La derecha económica viene entendiendo que este gobierno no le es propio y actúa en consecuencia. La miríada de fuerzas políticas y sociales de tinte socialdemócrata, progresista o de izquierda, se resiente por falta de reflejos y de política acorde a la nuevas circunstancias. El oficialismo permanente, gritón y acrítico de Luis D’Elía es un extremo de esa dificultad. En el otro transita a menudo Elisa Carrió, demasiado obstinada en clausurar discusiones y en formular premoniciones de un provenir que, en parte, depende de lo que ella misma aporte, amén de su análisis. En otro carril de una oposición anacrónica están muchos líderes del movimiento de desocupados cuya verba parece interpelar a una dictadura militar y no a un gobierno que puede equivocarse pero que no tiene intenciones represivas ni mala fe. Con lo que no solo pierden canales con el Gobierno, siendo muy tributarios de sus políticas, también se alejan de eventuales aliados.

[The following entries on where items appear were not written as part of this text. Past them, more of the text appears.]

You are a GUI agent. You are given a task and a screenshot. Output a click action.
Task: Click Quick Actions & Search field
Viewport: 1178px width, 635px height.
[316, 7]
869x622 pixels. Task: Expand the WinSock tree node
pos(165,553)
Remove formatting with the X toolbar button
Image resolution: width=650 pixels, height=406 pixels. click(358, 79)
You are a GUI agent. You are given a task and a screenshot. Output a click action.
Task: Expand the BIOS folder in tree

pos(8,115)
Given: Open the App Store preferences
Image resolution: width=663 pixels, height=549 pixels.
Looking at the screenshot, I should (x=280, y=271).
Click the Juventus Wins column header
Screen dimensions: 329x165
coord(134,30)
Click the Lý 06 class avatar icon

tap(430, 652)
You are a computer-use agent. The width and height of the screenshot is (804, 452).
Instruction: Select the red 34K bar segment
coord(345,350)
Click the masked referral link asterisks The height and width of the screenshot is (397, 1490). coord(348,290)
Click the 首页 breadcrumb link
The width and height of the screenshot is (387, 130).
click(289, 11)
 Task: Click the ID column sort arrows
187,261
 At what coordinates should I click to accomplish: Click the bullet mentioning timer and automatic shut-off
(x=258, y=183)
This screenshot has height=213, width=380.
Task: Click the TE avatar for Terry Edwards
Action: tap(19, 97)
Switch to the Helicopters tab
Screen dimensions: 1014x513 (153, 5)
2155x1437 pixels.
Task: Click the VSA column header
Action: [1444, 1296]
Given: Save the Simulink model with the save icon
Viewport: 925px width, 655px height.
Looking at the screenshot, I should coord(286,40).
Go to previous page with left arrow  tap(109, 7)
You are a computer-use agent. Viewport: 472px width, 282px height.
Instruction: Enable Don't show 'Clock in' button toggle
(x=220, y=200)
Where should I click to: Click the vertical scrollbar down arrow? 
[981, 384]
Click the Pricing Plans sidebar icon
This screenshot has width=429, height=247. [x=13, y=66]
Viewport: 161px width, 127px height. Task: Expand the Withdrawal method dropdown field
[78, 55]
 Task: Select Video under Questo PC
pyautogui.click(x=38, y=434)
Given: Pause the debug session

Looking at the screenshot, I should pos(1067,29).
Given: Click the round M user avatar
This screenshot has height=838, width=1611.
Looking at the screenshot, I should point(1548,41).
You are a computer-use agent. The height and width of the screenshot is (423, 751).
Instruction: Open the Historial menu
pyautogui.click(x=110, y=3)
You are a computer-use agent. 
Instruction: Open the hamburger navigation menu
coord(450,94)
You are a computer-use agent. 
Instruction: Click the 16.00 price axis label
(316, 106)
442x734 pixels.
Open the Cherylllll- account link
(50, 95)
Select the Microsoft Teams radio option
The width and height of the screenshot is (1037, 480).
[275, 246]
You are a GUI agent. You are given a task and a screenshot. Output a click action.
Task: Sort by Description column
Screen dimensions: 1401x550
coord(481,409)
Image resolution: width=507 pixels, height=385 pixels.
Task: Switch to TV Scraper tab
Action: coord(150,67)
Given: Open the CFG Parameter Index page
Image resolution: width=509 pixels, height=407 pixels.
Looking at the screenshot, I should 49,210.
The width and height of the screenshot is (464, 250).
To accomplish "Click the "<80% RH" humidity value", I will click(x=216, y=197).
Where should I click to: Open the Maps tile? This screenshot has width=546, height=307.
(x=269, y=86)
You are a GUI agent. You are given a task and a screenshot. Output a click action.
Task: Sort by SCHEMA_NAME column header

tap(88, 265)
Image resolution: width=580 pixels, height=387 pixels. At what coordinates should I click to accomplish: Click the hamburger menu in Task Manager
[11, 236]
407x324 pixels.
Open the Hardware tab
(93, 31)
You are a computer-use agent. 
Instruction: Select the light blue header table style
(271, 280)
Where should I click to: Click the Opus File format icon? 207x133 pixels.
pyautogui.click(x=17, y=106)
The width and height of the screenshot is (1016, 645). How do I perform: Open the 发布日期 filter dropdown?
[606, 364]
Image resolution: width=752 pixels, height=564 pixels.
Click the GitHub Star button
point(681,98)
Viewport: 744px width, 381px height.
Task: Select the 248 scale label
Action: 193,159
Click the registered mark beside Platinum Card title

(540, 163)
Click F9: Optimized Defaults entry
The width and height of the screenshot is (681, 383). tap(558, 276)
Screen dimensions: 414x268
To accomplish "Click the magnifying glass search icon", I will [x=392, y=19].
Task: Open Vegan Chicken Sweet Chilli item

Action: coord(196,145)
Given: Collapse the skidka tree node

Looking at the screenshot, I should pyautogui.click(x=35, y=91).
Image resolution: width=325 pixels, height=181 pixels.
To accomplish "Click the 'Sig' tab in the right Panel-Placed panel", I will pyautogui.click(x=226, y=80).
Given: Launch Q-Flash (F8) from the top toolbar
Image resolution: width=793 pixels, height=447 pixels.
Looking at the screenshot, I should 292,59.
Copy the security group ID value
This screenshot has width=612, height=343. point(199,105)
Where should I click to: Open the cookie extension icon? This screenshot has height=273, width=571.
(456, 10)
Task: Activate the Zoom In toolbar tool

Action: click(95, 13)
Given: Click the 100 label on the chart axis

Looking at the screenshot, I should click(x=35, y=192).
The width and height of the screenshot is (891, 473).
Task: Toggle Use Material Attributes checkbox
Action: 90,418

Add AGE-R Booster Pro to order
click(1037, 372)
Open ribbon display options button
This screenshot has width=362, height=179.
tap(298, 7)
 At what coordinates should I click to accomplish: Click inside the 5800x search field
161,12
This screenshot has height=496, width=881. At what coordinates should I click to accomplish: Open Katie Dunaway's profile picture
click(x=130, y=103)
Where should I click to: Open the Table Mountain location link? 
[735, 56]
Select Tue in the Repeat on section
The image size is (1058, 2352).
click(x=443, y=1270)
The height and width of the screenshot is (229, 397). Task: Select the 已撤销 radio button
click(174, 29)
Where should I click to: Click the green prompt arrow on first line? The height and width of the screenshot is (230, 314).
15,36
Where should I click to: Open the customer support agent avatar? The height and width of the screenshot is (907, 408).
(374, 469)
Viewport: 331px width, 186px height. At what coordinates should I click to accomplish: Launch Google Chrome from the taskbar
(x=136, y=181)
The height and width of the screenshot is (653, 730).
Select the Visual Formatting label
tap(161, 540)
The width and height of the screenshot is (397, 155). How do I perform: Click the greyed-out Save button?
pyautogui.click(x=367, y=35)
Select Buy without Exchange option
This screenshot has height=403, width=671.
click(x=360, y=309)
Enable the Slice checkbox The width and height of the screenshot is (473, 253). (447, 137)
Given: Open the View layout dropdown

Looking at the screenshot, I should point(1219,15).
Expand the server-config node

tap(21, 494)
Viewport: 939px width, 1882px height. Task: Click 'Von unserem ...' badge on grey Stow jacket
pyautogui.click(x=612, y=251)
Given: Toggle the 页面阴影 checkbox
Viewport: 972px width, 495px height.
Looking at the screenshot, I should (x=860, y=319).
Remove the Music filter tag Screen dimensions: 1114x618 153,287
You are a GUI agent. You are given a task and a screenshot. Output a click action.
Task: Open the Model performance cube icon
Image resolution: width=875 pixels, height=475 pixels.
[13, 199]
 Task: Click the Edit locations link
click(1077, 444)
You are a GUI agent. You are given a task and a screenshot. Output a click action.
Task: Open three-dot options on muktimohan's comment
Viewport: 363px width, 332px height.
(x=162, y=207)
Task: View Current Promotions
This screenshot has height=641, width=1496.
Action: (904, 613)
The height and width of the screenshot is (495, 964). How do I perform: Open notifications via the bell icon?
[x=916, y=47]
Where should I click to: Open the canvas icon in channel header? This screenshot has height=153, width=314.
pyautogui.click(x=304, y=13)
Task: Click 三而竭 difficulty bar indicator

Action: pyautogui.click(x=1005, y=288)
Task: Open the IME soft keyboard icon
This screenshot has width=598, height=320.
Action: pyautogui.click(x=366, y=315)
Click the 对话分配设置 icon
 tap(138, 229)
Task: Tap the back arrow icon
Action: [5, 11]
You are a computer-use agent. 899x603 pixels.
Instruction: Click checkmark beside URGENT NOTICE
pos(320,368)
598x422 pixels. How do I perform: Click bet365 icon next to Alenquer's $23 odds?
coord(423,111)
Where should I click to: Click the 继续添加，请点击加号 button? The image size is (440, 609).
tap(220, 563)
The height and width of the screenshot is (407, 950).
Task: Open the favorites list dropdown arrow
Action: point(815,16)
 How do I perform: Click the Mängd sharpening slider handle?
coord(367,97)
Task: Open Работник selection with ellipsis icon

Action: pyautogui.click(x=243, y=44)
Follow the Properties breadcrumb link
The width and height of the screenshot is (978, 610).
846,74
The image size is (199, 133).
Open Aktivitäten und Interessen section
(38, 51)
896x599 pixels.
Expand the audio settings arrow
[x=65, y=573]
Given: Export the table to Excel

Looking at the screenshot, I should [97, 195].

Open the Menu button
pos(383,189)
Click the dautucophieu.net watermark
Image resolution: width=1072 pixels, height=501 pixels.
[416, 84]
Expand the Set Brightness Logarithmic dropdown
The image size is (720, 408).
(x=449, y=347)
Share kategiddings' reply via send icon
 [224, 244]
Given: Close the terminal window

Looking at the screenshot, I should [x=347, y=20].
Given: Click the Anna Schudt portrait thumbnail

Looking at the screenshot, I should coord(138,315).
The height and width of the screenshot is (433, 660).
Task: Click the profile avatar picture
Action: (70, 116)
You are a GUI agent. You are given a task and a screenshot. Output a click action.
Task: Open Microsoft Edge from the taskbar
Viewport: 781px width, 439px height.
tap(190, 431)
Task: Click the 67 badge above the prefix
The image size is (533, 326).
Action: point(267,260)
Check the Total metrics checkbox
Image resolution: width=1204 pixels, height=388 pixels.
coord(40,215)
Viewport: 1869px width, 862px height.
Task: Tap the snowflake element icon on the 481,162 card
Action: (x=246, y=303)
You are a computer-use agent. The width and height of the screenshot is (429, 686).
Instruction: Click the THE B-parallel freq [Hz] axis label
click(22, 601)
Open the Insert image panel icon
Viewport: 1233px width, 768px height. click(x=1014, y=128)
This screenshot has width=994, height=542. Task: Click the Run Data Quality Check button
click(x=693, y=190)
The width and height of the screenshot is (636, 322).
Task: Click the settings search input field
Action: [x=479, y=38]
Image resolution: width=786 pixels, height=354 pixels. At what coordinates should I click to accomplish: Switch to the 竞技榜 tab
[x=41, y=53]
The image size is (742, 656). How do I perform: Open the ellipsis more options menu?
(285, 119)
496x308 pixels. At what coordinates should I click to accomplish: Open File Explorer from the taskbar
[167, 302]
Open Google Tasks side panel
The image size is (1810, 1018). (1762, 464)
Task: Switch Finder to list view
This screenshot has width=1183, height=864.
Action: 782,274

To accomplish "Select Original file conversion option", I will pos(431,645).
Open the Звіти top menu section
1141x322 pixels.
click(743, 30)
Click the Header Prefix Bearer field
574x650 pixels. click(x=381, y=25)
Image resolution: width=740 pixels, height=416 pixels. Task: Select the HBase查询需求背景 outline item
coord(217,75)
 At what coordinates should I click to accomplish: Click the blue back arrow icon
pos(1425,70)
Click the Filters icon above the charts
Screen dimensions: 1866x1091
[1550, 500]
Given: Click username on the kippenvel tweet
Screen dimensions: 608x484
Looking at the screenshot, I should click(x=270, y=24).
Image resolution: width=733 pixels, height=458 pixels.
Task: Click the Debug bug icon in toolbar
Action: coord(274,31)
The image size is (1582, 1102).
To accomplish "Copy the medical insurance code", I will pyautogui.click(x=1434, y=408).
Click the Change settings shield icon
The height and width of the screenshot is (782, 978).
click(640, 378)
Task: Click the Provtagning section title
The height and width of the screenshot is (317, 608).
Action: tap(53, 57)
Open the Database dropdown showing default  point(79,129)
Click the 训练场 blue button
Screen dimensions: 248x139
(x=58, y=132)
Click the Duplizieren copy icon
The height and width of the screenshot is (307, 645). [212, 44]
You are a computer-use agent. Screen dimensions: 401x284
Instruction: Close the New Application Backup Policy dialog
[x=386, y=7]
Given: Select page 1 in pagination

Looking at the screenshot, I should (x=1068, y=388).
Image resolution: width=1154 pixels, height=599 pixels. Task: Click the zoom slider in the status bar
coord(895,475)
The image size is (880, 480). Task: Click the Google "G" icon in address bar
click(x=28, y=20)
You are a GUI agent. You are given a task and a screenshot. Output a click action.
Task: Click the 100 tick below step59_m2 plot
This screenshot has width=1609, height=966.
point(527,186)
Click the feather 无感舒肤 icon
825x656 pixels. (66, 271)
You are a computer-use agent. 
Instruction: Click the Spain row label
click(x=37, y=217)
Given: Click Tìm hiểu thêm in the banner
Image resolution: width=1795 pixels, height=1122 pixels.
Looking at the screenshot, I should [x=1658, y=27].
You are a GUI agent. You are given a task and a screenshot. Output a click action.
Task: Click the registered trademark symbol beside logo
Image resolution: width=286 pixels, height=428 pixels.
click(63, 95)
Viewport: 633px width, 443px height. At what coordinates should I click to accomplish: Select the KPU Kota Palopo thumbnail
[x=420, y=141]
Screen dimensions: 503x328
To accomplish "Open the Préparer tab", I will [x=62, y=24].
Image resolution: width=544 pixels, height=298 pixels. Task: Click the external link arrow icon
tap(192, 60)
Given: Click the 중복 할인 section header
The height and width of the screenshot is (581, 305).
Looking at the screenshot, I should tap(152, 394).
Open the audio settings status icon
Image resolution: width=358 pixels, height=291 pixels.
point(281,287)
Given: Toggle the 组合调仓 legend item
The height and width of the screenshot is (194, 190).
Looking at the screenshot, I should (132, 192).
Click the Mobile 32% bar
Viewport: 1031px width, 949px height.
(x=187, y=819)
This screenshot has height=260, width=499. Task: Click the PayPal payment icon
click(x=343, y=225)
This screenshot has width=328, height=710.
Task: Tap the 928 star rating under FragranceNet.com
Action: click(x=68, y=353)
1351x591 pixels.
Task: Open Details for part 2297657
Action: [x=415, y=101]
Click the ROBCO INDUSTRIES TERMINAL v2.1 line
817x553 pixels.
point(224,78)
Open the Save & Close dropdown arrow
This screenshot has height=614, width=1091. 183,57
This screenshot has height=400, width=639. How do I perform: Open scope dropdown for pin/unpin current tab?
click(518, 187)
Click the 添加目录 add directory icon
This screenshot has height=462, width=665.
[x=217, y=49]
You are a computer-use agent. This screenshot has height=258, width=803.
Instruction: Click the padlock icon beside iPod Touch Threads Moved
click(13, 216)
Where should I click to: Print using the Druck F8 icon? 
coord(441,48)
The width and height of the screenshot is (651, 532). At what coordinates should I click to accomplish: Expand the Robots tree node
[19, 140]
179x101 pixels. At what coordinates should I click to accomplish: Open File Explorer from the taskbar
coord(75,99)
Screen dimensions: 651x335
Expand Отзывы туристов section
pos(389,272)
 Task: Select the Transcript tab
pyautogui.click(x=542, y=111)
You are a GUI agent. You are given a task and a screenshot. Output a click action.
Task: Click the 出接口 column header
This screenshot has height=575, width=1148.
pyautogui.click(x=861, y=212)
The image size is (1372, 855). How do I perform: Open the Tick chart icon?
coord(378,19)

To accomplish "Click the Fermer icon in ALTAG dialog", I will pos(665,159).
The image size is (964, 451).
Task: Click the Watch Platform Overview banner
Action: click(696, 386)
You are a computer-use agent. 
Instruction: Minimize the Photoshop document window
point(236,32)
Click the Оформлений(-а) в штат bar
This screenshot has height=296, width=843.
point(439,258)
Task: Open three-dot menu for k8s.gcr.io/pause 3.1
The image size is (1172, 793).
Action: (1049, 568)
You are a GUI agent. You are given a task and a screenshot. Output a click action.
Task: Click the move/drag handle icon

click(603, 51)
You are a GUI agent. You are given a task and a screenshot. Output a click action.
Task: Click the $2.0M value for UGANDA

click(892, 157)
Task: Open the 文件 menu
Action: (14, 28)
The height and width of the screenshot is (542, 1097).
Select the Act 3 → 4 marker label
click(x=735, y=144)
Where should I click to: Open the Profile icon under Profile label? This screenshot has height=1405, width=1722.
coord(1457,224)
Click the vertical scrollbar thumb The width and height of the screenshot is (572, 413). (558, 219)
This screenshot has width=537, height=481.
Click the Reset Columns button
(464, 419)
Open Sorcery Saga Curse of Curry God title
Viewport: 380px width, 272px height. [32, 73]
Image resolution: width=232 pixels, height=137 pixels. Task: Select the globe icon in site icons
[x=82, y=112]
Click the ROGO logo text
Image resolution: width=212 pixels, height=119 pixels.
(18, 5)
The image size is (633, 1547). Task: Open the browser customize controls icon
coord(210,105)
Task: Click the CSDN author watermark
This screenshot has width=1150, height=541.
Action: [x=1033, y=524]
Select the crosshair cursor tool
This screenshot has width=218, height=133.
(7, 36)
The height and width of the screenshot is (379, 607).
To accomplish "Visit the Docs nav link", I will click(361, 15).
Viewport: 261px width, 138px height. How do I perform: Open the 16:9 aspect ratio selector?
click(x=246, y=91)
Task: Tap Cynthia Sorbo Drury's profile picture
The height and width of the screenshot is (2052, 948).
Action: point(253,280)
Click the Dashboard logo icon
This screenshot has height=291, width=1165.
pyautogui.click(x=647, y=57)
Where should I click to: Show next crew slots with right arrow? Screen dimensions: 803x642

La transversalidad que Kirchner preconiza, cuya existencia depende de la voluntad y del obrar de otros protagonistas, es un rompecabezas a construir. De momento, el modelo que Kirchner propone (por imposición de sus deseos o apenas de las circunstancias) es un cesarismo delegativo, con escasa deliberación pública previa a las medidas oficiales. Eso concentra el poder y el prestigio –hasta ahora en niveles francamente altos– pero priva de protagonismo (y por ende de estímulo) a eventuales compañeros de ruta, a quienes se propone sólo acompañar decisiones que se procesan en cónclaves bien pequeños. El 2004 obligará a todos a afinar y adecuar sus acciones.
La política pudo llevarnos a escenarios horribles en 2003. No aconteció y ahora hay más juego, mejores esperanzas, reglas más claras. Una incitación a la acción y a la participación, sal y pimienta de la democracia que se supone que tiene 20 años y, todavía, está en pañales.